The overall goal of study two is to combine the available data from the three round study (baseline and two follow-ups) with Medicare administrative claims data, to explore what accounts for the differences among those who are relatively high versus low on PCIE. The study will take two approaches. First it will examine the issue broadly – using all of the potential confounders, from the PCR archive and selected measures from the Medicare claims files data to examine their relative influences on PCIE and on immediate outcomes of PCIE. Given preliminary data, where these relationships have been found, we expect that younger more than older, better educated more than less well-educated, and breast and prostate cancer patients more than colon cancer patients will report higher PCIE. We will also investigate the relationships of other patient demographic and clinical characteristics. Second the analyses will focus on the hypothesis that the ability of patients to interact successfully with specialist physicians, adhere with clinician recommendations and engage in healthy behaviors are enhanced if they have continuing contact with a primary physician or medical oncologist. Cancer treatment requires that patients obtain care from a range of specialist physicians. If, nonetheless, the patient has a physician with whom he/she maintains contact (whether a primary physician or a medical oncologist), it is hypothesized that the patient will be able to engage in PCIE more thoroughly and assess physicians and rate their own knowledge and self-efficacy to manage their disease more positively. There is no measure in the baseline instrument that will permit differentiation as to what sorts of clinicians a patient had seen for treatment (the generic term “treating doctors” is used to capture this set of physicians) or the frequency of such interactions. The Medicare data archive will permit assessment of patient physician utilization.

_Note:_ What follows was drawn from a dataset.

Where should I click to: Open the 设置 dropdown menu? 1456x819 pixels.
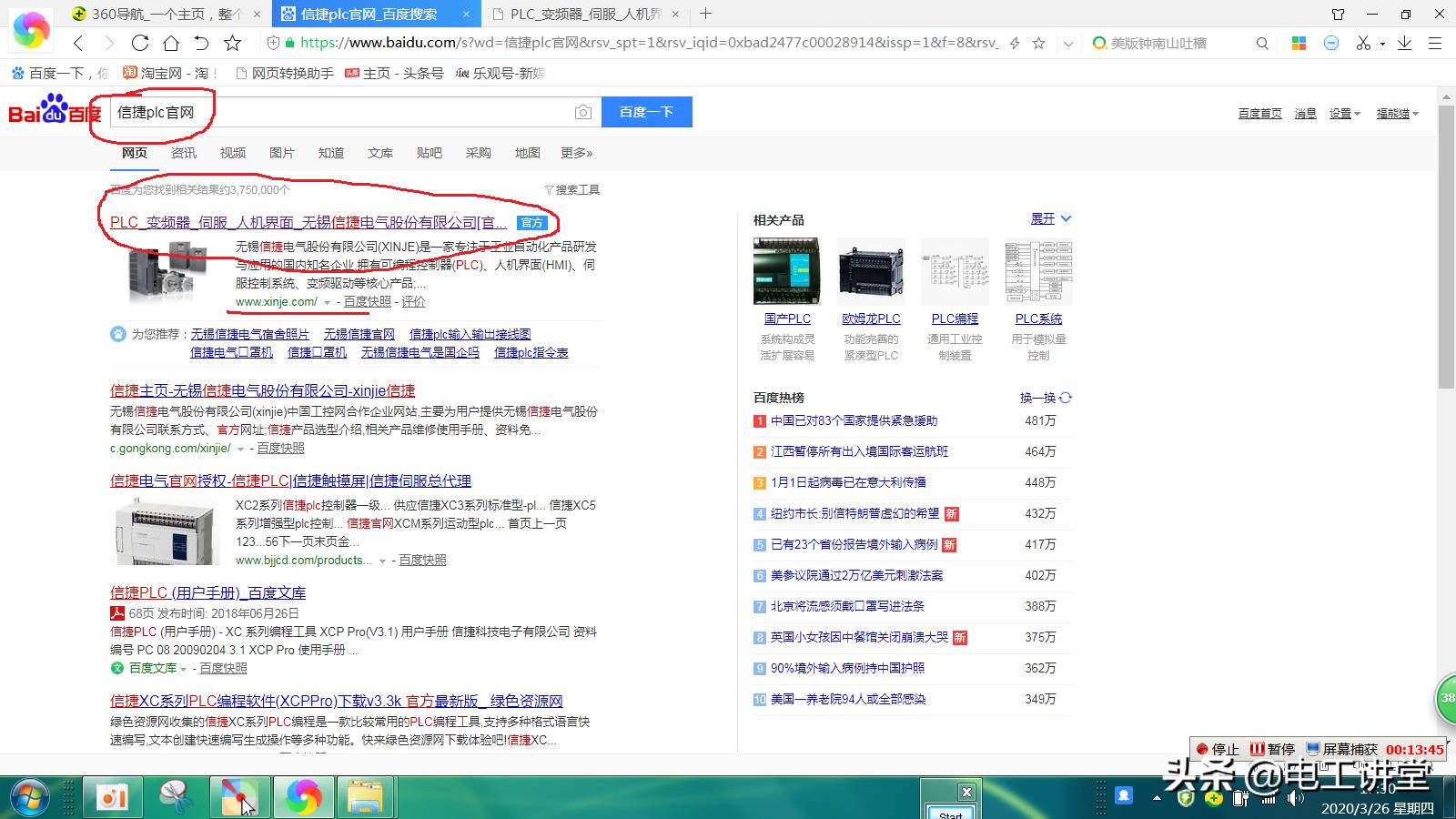1344,114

Assuming that patient-clinician information exchange is demonstrated to influence outcomes for cancer patients in a positive direction, policy makers will be faced with the question of how best to influence patient-clinician information exchange. Interventions that encourage active engagement by patients and/or target individual physicians to improve communication skills may be effective for some patient-clinician pairs - but may be cumbersome and inefficient to do on a large scale across a population of patients. In contrast, the identification of service patterns that predict high levels of PCIE may provide a relatively straightforward and efficient method of improving patient clinician information exchange. If certain patterns of physician visits with a primary care provider and different oncology specialists are correlated with higher levels of PCIE, policy makers can consider implementing policies to encourage or facilitate these patterns. If other patterns are particularly correlated with lower levels of PCIE, policies may be needed to discourage or create disincentives for these patterns.

Our main objective is to identify determinants of higher levels of patient-clinician information exchange. Potential determinants will be assessed through the cancer patient surveys and Medicare claims files. Our hypotheses:

  1. Patients who have continuing visits to a single primary care clinician during their initial cancer treatment phase report higher levels of patient-clinician information exchange and greater confidence in their physicians as a source of information.
  2. Patients who have continuing visits to a single medical oncologist during their initial treatment phase report higher levels of patient-clinician information exchange and greater confidence in their physicians as a source of information.
  3. Patient-clinician information exchange will vary with patient demographic characteristics (younger more than older, better educated more than less well educated) and with patient clinical characteristics (breast or prostate more than colon).